The victim never saw her assailant’s face because of the stocking mask and the poor light. She described him as “of average height, fairly slender.” He had brown hair and was white, in his “late teens or early twenties.” 1

There was other evidence (a) of conversations at the police station with Robinson, then seventeen years old, after Miranda warnings, in which Robinson described his activities on the night of August 11-12, 2 and (b) a fingerprint lifted by the police *683 in the victim’s apartment on the day of the assault on the victim which could have been found on police testimony to have been Robinson’s and to have been put there fairly recently.
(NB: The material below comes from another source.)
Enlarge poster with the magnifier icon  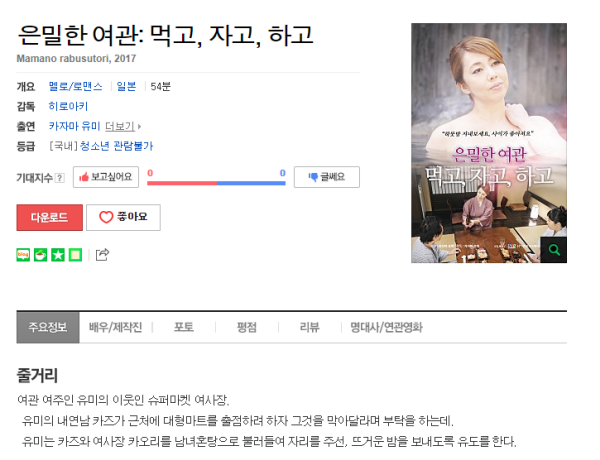553,250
Robinson turned over voluntarily to Detective Raymond Richard (see note 2) clothing and a belt which Robinson said he had worn on the night of August 11-12 and which also met the victim’s description of the clothing and a belt worn by her assailant on the night of August 11-12. When told by a police officer that his thumbprint had been found on a screen in the victim’s bedroom window, Robinson stated, “I can’t say I did this and I can’t say I didn’t because of the drugs.” Other testimony is stated in connection with discussion of the issues argued in behalf of Robinson. 3

Discussion

1. Robinson first contends that the trial judge improperly refused to put questions to prospective jurors who admitted some relationship to police officers and to others engaged in an occupation related to law enforcement. In particular, the judge declined to inquire whether the prospective jurors would “tend to believe the testimony of a police officer rather than that of a civilian witness if their testimony differed.” 4 The judge denied a motion for an individual voir dire inquiry (see *684 G. L. c. 234, § 28) of each prospective juror and put questions to the jury collectively. Two prospective jurors declared “indifferent” by the judge (although individually asked questions by him) were removed by peremptory challenges.

After Robinson had used all his peremptory challenges, the judge dealt with seating one juror whose husband’s occupations were listed on the juror’s questionnaire as (a) a guard for an armored truck company and as (b) a part-time police officer for a town. Defense counsel pointed this out at a bench conference. The judge denied a defense challenge of the juror for cause and noted Robinson’s objection.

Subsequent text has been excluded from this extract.